Iran is convinced that the two bomb blasts that killed 9 people in the ethnic Arab provincial capital of Ahwaz Tuesday Jan. 24, were the opening shots of a new American-British scheme to fragment the country by means of ethnic uprisings. Officials in Tehran go about saying that the Americans, failing to dismantle its nuclear program, are now intent on dismantling the Islamic republic before it acquires an atom bomb.

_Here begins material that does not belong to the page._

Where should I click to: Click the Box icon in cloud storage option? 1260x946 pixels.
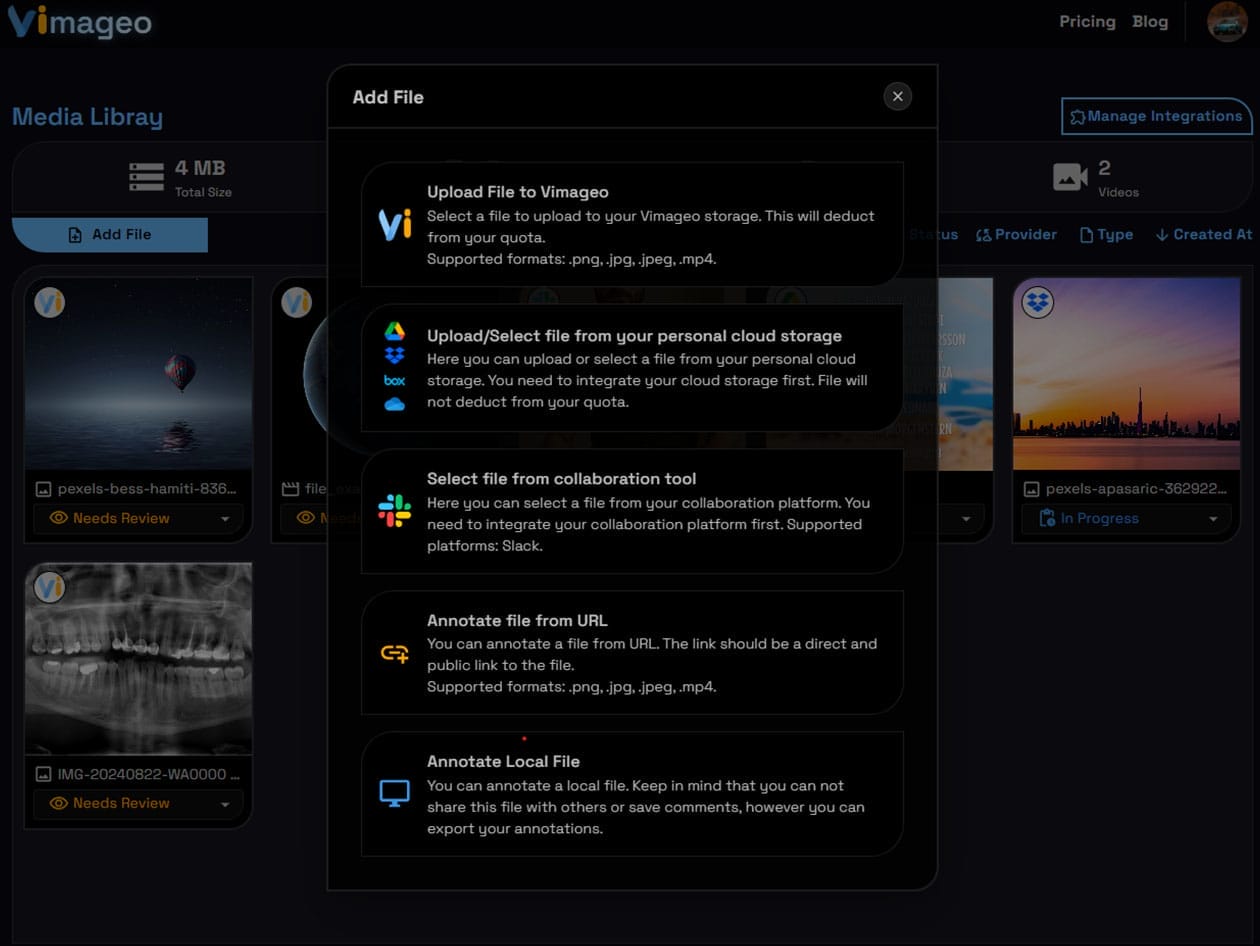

The ayatollahs do not bother to offer proofs: they are satisfied with the intelligence data supplied by Shiite terrorist networks in Basra claiming that British MI6 secret service officers are training guerrilla fighters from oil-rich Khuzestan, arming them with weapons, explosives and cash and sending them back across the Shat al-Arb waterway. They also point out that a mysterious television station called the Freedom Fighters of Khuzestan has begun broadcasting in Arabic to all corners of the Arabic-speaking oil region. The station announcers say they are broadcasting from Abu Dhabi, but Iranian officials say they have tracked its waves to a point inside Iraq.


They believe the American and British secret services have split up their subversion operations against the Iranian regime. The British are in charge of covert operations in southern Iran, focusing on Khuzestan, while the Americans are running operations in central and northern Iran.

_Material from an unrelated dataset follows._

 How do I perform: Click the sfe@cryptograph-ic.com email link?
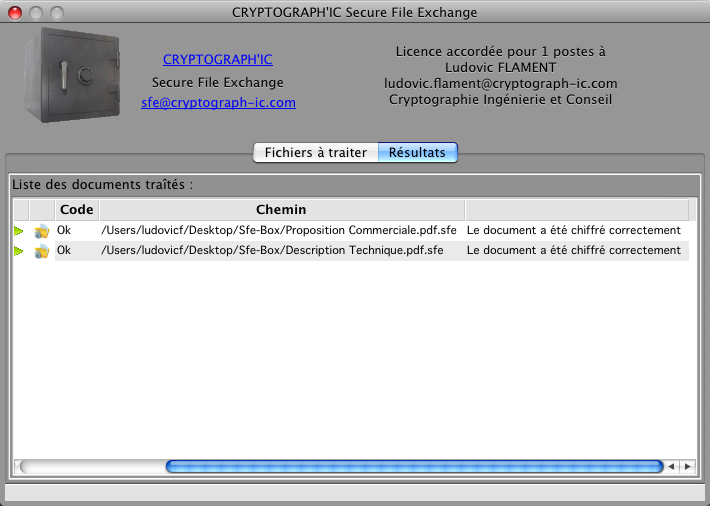coord(219,102)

DEBKA-Net-Weekly‘s Iranian sources report that Tehran is certain that the American long arm is stirring up the unrest sweeping the Iranian regions of Kurdistan, Balochistan and Azerbaijan, particularly among the Azeris of Tabriz. They say the Americans are motivated additionally by the urge to get their own back for Iranian meddling in Iraq.


The last Iraqi visitor to Tehran was the radical Shiite cleric Moqtada Sadr, who came out with a firm promise to send his Mehdi Army militia to Iran if it were attacked.


The firebrand cleric’s record of violence is such that his pledge may be taken seriously.


After assassinating certain rivals, in April 2004, Sadr launched an armed revolt against American forces in Baghdad, Najef, Kufa and Karbala, causing heavy casualties, until the Americans subdued him and disarmed his 10,000-strong militia.


Sadr then found refuge in the Imam Ali Shrine in Najef, after which Ayatollah Ali Sistani obtained from the Americans a promise of immunity in return for his renouncing violence.


In Tehran, he was given the red carpet treatment, meeting all the top officials of the regime. They presented him with a detailed plan of action in Iraq for his army and agreed to make Arab-speaking instructors available for training his men.


Tehran laid out the welcome mat for another violent visitor, Khaled Mashaal, political leader of the Palestinian Hamas, who is based in Damascus. He too was handed a detailed military plan for striking at American interests and targets should Iran’s nuclear sites come under attack.